**Written exercise:**
Does each of these statements agree with the Dream Machine review: (a) Angel Heart is the last single before the band's third album; (b) the film that inspired Angel Heart came out in 1997; (c) the band closely imitate the film's noir grit? Answer yes or no for each, quoting the deciding words of the review.

There’s always been something slightly otherworldly about The Dream Machine — a band who treat the Wirral coastline not as a backdrop but as a portal. Their songs feel like dispatches from a parallel seaside town: one where the arcades never close, the fairground lights flicker with supernatural intent, and the ghosts of old jukebox 45s whisper through the salt air.
With Angel Heart, the final single before their third album Fort Perch Rock lands, the band lean fully into that mythology. It’s a track steeped in faded glamour and cinematic unease, channelling the smoky, neon-lit mood of the 1987 film that inspired it. But rather than mimic the movie’s noir grit, The Dream Machine twist it into something distinctly their own — a rush of Farfisa shimmer, radio‑ready guitar lines and a kind of frantic, carnival‑side energy that’s become their signature.

(Records of locating words and elements)
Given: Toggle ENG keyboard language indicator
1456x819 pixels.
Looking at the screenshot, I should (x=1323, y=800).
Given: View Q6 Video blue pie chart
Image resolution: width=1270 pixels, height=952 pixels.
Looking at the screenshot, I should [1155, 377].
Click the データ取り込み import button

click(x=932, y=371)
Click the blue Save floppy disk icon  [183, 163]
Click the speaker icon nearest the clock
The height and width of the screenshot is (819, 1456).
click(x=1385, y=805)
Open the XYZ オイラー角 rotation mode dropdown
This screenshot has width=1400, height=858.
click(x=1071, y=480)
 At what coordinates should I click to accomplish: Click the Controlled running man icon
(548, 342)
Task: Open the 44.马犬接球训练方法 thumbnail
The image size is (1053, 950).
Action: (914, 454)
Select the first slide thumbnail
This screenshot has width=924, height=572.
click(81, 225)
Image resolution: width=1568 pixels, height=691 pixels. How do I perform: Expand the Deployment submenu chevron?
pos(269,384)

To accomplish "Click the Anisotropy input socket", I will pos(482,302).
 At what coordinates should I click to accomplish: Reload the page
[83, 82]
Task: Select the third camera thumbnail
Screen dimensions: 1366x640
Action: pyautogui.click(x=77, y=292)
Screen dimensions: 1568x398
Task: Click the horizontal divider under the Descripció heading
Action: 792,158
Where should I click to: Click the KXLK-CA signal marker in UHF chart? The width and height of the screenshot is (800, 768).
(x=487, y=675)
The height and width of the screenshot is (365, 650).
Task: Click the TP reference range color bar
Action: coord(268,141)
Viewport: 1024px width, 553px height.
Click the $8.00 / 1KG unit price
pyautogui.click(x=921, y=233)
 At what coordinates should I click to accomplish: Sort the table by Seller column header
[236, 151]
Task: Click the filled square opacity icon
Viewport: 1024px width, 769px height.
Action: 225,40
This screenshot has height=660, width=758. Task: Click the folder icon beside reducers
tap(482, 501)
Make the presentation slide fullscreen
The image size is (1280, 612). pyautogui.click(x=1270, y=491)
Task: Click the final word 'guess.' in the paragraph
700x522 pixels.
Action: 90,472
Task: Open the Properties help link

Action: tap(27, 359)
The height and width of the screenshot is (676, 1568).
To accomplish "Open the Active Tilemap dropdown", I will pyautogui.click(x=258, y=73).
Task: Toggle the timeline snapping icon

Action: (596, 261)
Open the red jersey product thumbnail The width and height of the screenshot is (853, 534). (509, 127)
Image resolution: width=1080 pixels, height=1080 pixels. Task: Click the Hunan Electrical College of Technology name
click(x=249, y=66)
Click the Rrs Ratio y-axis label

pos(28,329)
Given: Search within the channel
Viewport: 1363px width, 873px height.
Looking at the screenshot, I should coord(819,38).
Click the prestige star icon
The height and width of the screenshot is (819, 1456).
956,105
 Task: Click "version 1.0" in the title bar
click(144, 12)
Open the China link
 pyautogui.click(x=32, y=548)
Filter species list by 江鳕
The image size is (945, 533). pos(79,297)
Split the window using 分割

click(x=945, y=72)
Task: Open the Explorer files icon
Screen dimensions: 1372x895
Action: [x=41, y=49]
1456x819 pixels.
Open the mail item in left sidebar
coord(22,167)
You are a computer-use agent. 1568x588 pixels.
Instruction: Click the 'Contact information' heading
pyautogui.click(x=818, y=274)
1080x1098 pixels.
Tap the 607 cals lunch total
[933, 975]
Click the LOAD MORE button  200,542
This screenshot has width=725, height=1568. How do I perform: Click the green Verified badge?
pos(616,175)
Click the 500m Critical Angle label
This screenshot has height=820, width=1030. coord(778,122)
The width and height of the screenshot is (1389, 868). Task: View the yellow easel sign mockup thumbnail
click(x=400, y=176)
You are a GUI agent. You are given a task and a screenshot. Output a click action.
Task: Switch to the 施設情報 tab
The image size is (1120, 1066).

**Reply to the task:**
(a) Yes: "the final single before their third album Fort Perch Rock lands"
(b) No: "the 1987 film that inspired it"
(c) No: "rather than mimic the movie’s noir grit, The Dream Machine twist it into something distinctly their own"